The Mercados of Barili have no record–change that, I did not come across a record of the Mercados of Barili as being related to Mercados from elsewhere–from Carcar or Cebu City or Negros–or of them originating from another place. Like Cañete with its connotation of the canefield, Mercado also connotes the marketplace, and thus the name could also have been used as a locality or occupation name and, like Cañete, even the Mercados of Barili may not be blood-related to each other. Again, further investigation.
Investigations of this sort need only involve tracing back the Cañete (or Mercado or Guzman) lines to determine if they are or not actually related to each other. But we can go only as far as the records on the books can tell us.

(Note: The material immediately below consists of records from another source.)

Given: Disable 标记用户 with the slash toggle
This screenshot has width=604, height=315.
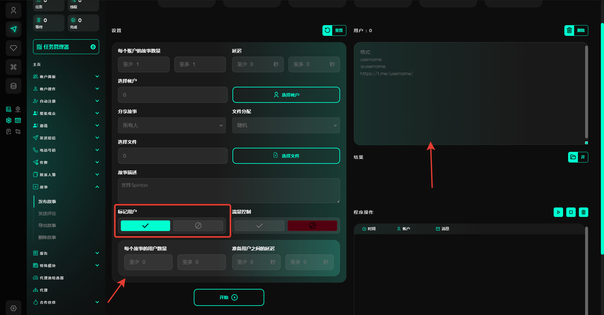Looking at the screenshot, I should click(x=198, y=226).
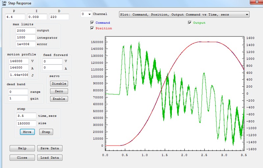The width and height of the screenshot is (263, 168).
Task: Open Help for step response
Action: click(x=22, y=148)
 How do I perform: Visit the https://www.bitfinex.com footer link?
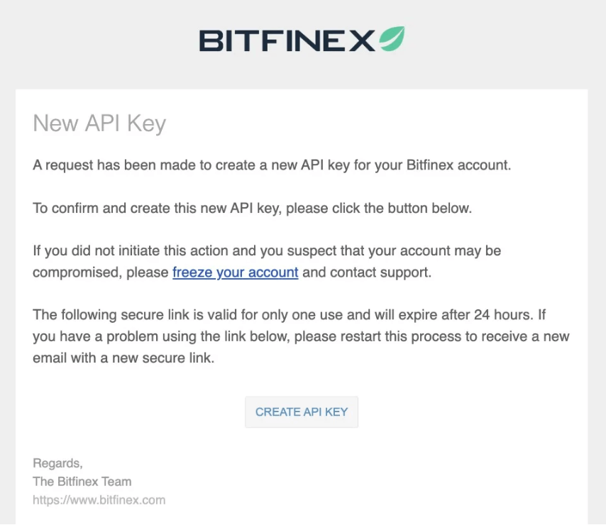tap(99, 500)
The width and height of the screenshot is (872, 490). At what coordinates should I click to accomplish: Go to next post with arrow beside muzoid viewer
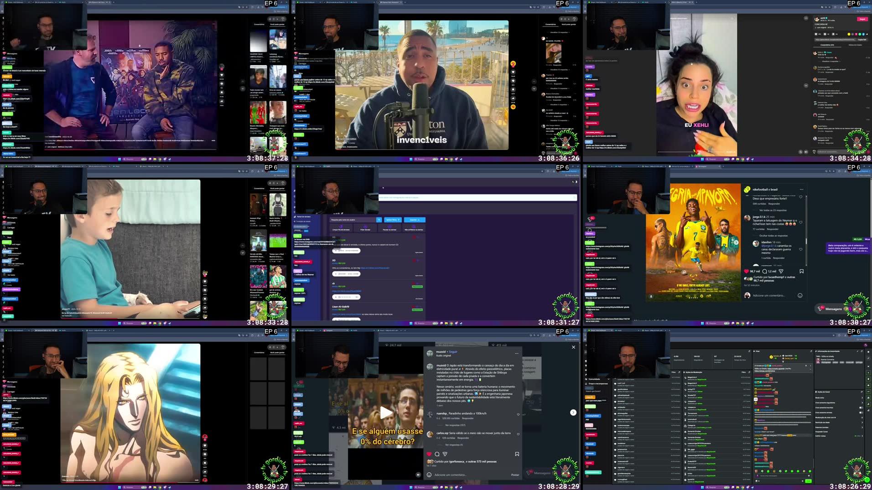573,413
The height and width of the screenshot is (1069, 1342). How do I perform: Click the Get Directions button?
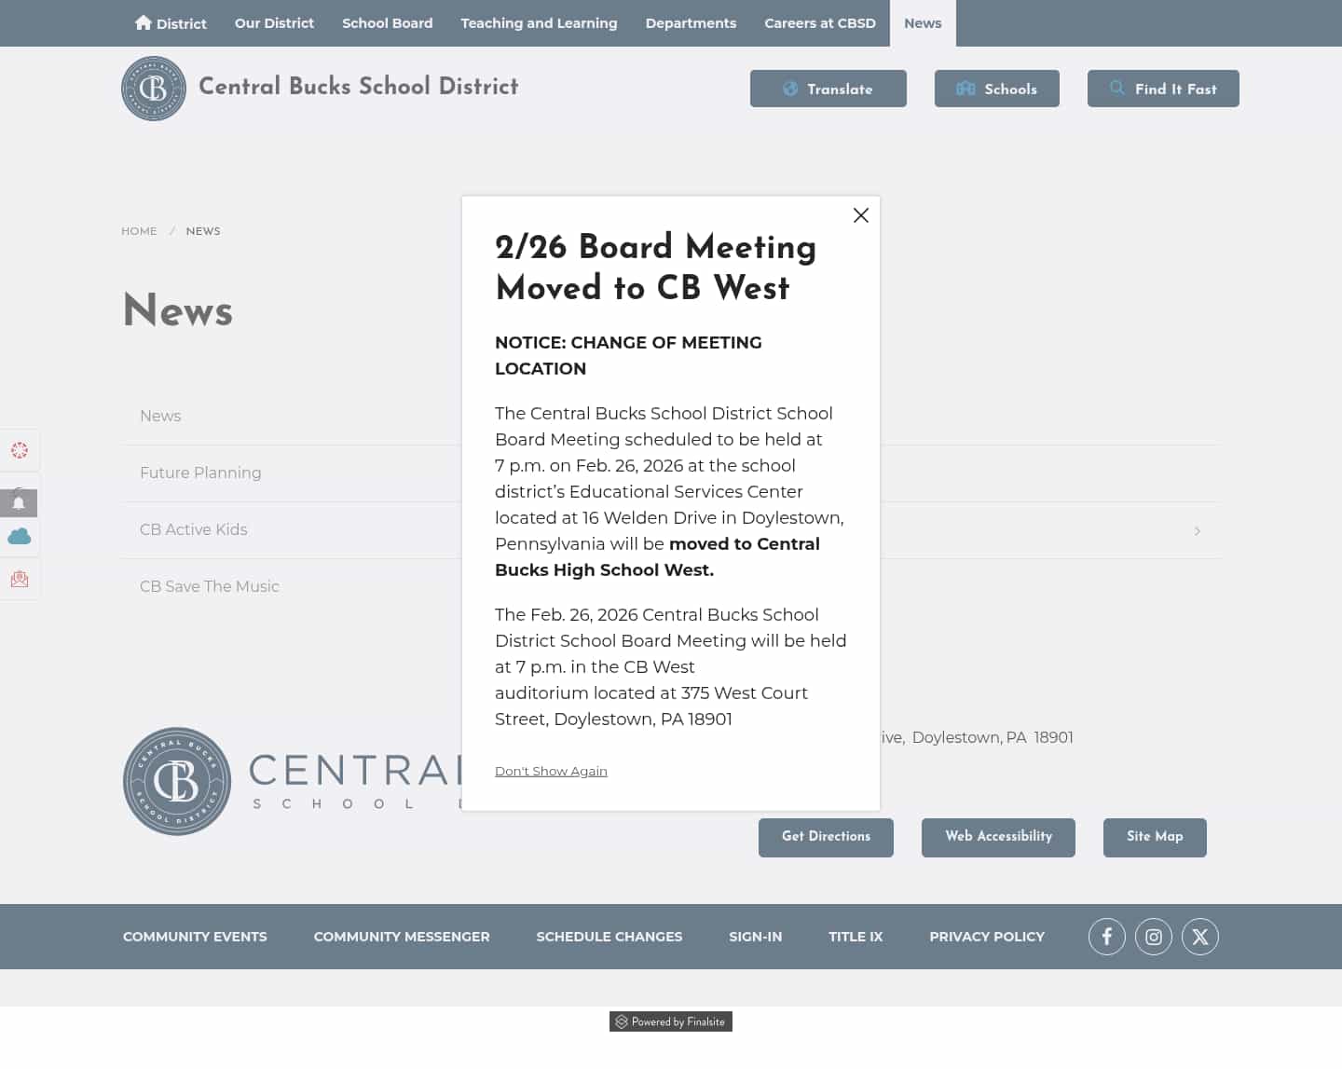[826, 837]
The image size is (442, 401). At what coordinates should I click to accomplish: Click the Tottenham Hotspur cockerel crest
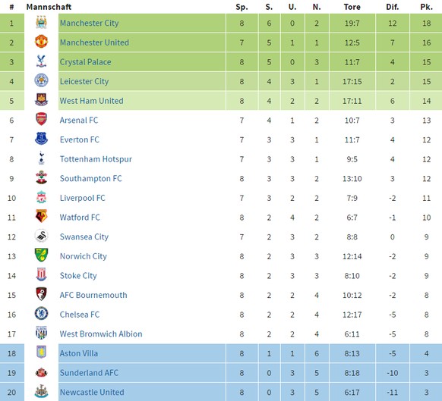coord(41,158)
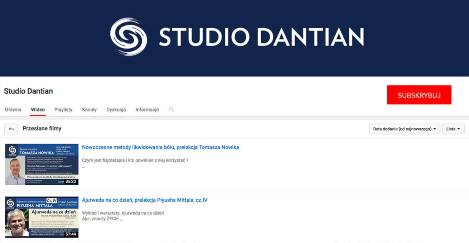
Task: Click the Studio Dantian swirl logo in banner
Action: click(x=129, y=37)
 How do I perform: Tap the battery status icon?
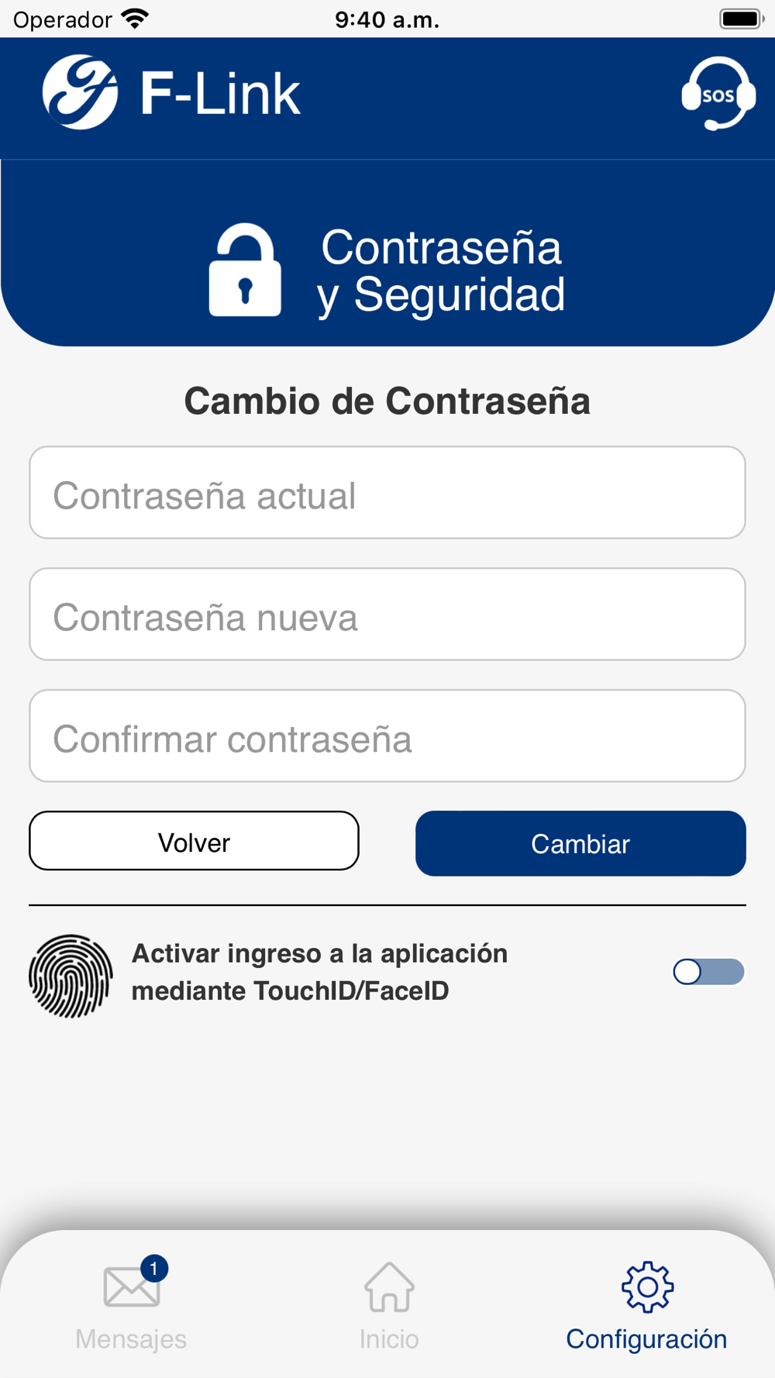[x=741, y=19]
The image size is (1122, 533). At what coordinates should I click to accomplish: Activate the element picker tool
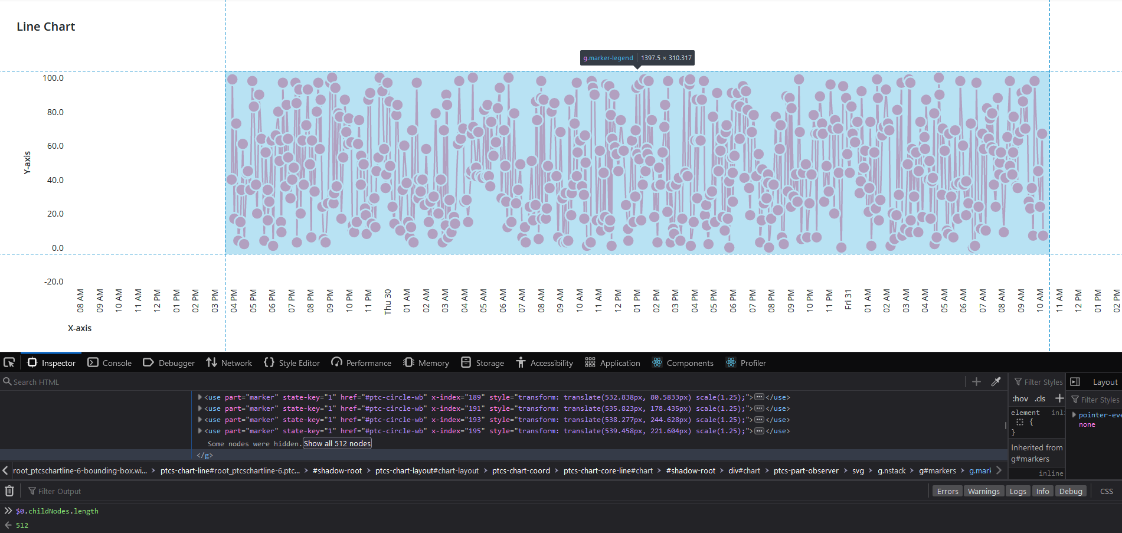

Meanwhile, I can determine right off that the Guzman surname in Barili can only have come about as a religious name. Thousands of Filipinos must have been baptized Domingo or Dominga (de) Guzman and the name and/or surname was in vogue even before Claveria. Domingo Guzman was as much favored everywhere else in the country, maybe due to the fact that Santo Domingo de Guzman***—St. Dominic—was the founder of the Dominican order.
I said right off, not meaning to be prickly, but because it is so improbable that the Barili family (or families) using Guzman were related to St. Dominic. St. Dominic’s Spain family is just so original grandee and the probability that a personage that high in the aristocratic echelons could have descended on Barili is just so… (next only to a Prince Harry landing unescorted in Dumanjug) … I doubt a single Guzman of that ilk ever got to sully his tight-fitting boots of Spanish leather even in capital Manila–as I always inject, so far-off were we in the Spanish firmament and scheme of things. Filipinos must learn to accept those last two facts.****
* my hunch, for which I surely will get much flak, about the fact of mestizo Sangley families not having a surname is that these mestizos most probably started as illegitimate children, else they would have been using their father’s Chinese one which were actually in use even before Claveria–Gantuangco, for one–because the Chinese already had family names way before the Spaniards in Spain did. Their illegitimacy was a result of the father’s not converting to Catholicism and being impeded from marrying the mother, or his simply refusing to marry her at all. ( see Yap: The Yap families of Carcar )
**Although the earliest Carcar Paraz used Alejandro Paraz, the surname was not consistently carried by his children. There is also an 1832 baptism wherein Alejandro was the padrino, and the child was baptized Pablo Paras, although later on the family took Alcoy.
*** who was himself named after Santo Domingo de Silos who rebuilt the Benedictine Abbey later named after him, as was the town where it is located.
**** the starting person in my Duterte family tree, Bernardo Duterte, an Español or mestizo, was also married to a Dominga Guzman in Cebu City late 1700s and I had some convincing to do with my own kin and others who were of the opinion that her Guzman was a family name and her having it that early pointed to her being Spanish-descended. I hope I disabused their minds by my position that the possibility of a nubile Guzman braving our frontier country was even more far-fetched than a male one.